El fracaso concursal
Anomalía La mayoría de procedimientos evita el objetivo principal de la ley: que los acreedores acaben pagando a sus creditores
Las estadísticas concursales nos indican que en el año 2016 ha descendido el número de concursos. Pero esta, que podría ser una buena noticia, no necesariamente lo es. Y ello porque se siguen presentando muchos procedimientos concursales, y en un porcentaje abrumadoramente mayoritario de ellos no se cumple la finalidad básica del concurso, que es la satisfacción a los acreedores.
En el último año, y en los anteriores, han sido poquísimos los acreedores que han podido percibir sus créditos.
Pues bien, dice la exposición de motivos de la vigente ley concursal que la solución normal del concurso es un convenio entre el deudor y sus acreedores, que permita que éstos perciban sus créditos.

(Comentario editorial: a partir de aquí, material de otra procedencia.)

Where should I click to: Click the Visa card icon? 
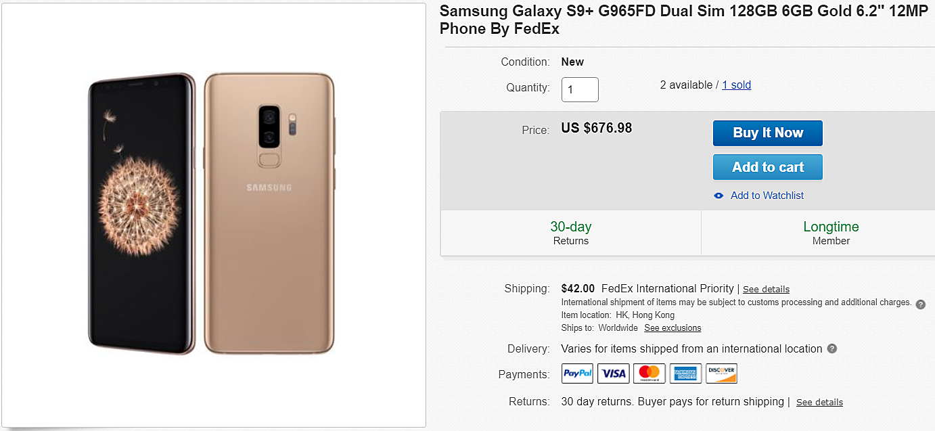point(614,373)
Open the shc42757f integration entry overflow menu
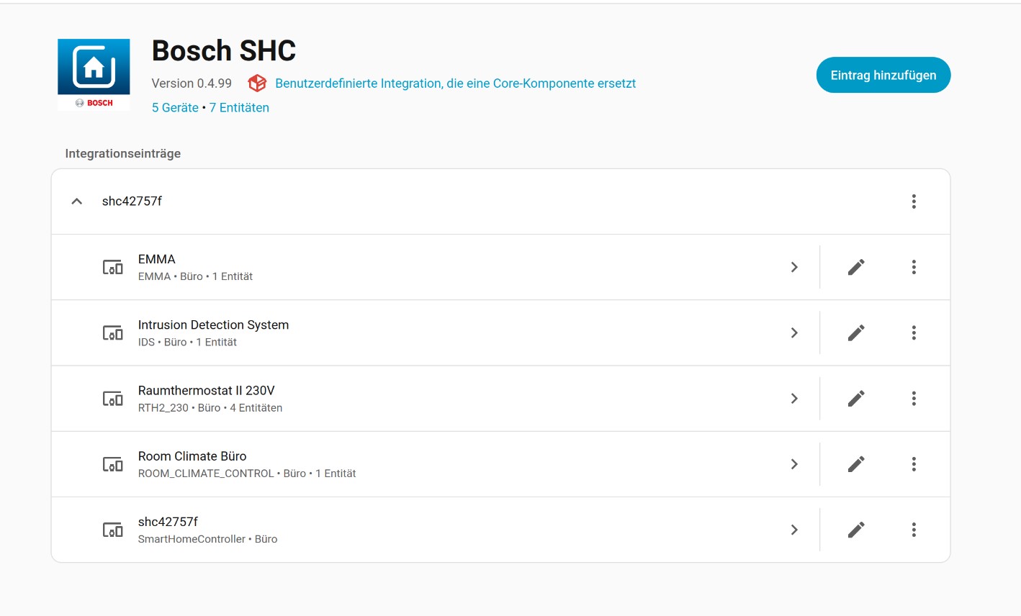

Pero la solución que debería ser normal sólo en muy contadas ocasiones se produce, porque prácticamente todos los concursos finalizan en una liquidación, que el legislador concibió como solución alternativa y menos deseable que la del convenio, ya que a través de la liquidación rara vez los acreedores ordinarios pueden percibir, siquiera parcialmente, sus créditos. Los elevados costes del concurso y los acreedores privilegiados (trabajadores, Hacienda, hipotecas, etcétera) lo impiden.
Vale la pena recordar que hasta principios del presente siglo la legislación concursal la componían los códigos decimonónicos y la ley de Suspensión de Pagos de 26 de julio de 1922. Y durante todos estos años no hubo prácticamente reforma legislativa alguna, a pesar de lo cual se tramitaron numerosísimas suspensiones de pagos y quiebras.
Tras diversos y fracasados intentos de reforma, se aprobó la ley Concursal de 9 de julio de 2003, que entró en vigor el 1 de septiembre del 2004. En los doce años de vigencia de la ley, se ha reformado en múltiples –demasiadas– ocasiones, pero no parece que las modificaciones hayan conseguido su objetivo de que el deudor satisfaga a sus acreedores.
Por tanto, ni el texto inicial de la ley del 2003 ni sus sucesivas reformas han logrado que los concursos finalicen en la forma legalmente prevista como normal.
La extraordinaria complejidad del procedimiento concursal –que las reiteradas reformas no han logrado simplificar– ha permitido que, con demasiada frecuencia, operadores jurídicos y económicos utilicen el concurso, no para poder negociar y alcanzar un convenio con sus acreedores, sino con el único, firme y decidido propósito de no pagar. Y no hay duda de que lo consiguen, sin que el sistema que se ha creado sea lamentablemente capaz de impedirlo. Se propondrán nuevas reformas, pero mientras no se impidan las estrategias ilícitas al plantear el concurso, el problema subsistirá.